Enhancing azo dye degradation using dual enzyme systems immobilized on a mesoporous silica scaffold

Abstract

Highly efficient degradation of the azo dye methyl red has been achieved through a coupled enzymatic reaction using mesoporous silica as an immobilization scaffold for two different enzymes. The dispersion of the non-immobilized free azoreductase (AzoR) and glucose dehydrogenase (GDH) in the reaction solution caused vigorous aggregation of these heterologous enzymes, resulting in their deactivation. In the present study, we aimed to overcome this limitation by fusing Si-tag, a silica-binding protein, to both enzymes and simultaneously immobilizing them on the surface of highly ordered pores of mesoporous silica. Consequently, the degradation ratio of methyl red significantly increased with immobilization on the mesoporous silica compared to that from immobilization on a non-porous silica support.
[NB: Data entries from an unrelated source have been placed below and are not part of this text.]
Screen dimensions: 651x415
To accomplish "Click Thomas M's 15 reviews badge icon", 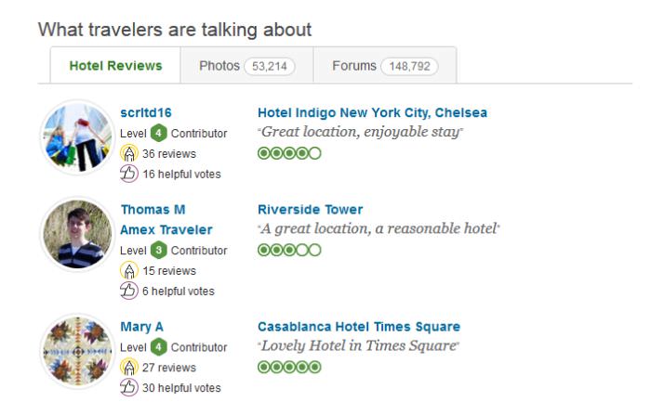I will 129,271.
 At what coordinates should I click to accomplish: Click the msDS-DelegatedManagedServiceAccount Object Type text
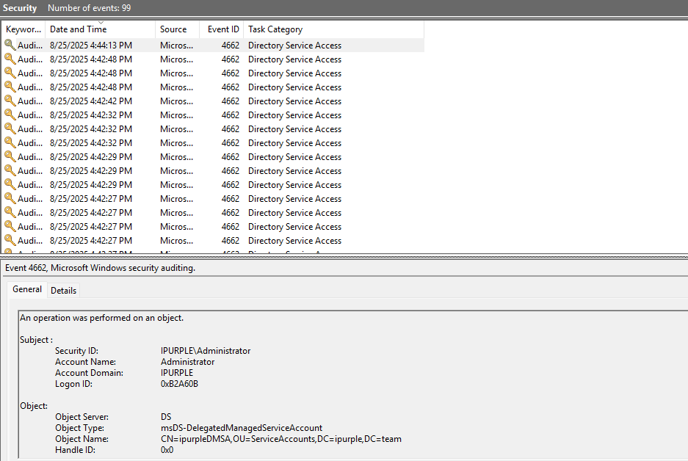point(241,428)
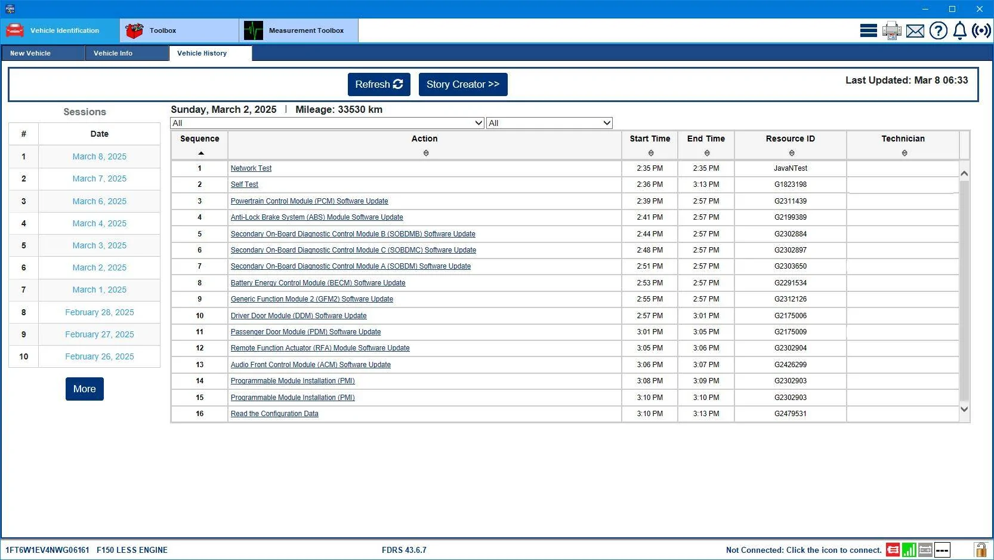This screenshot has height=560, width=994.
Task: Click the help question mark icon
Action: [938, 30]
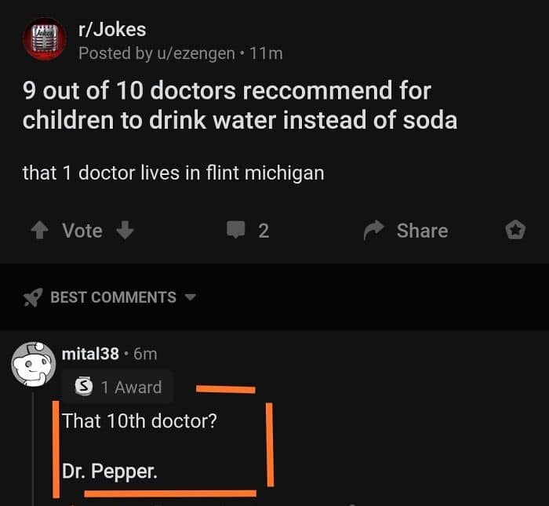Click the dropdown arrow after Best Comments
This screenshot has height=506, width=549.
point(191,297)
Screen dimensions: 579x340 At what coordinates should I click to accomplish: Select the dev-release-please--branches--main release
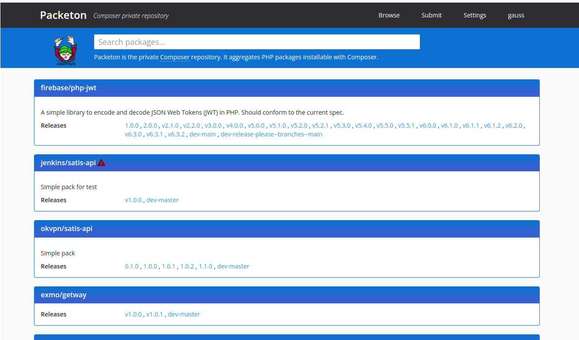click(271, 134)
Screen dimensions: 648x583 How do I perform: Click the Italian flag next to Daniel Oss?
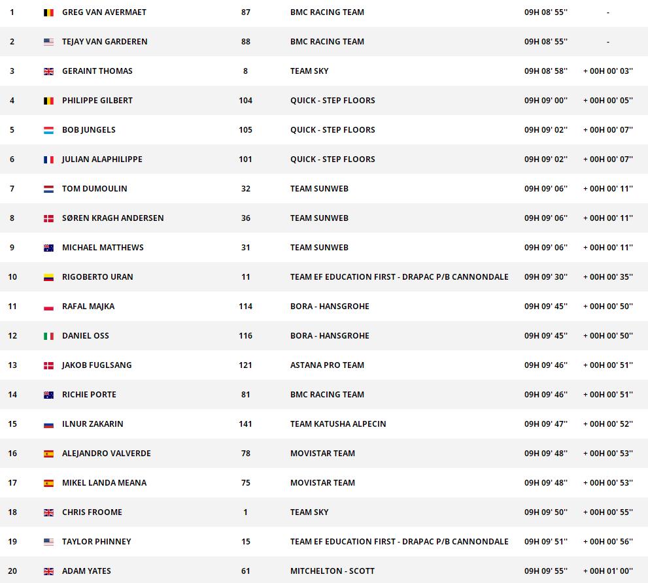point(48,336)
However, the immobilization of the AzoR and GDH with and without the Si-tag, respectively, on silica markedly decreased the enzyme activity during the reusability test owing to the desorption of GDH involved in coenzyme regeneration. By contrast, the activities of the two enzymes immobilized on the mesoporous silica surface markedly increased upon fusion of both with Si-tag. Furthermore, these dual enzyme–mesoporous silica composites prepared at high salt and surfactant concentrations exhibited higher durability and repeatability during methyl red degradation than when using non-porous silica.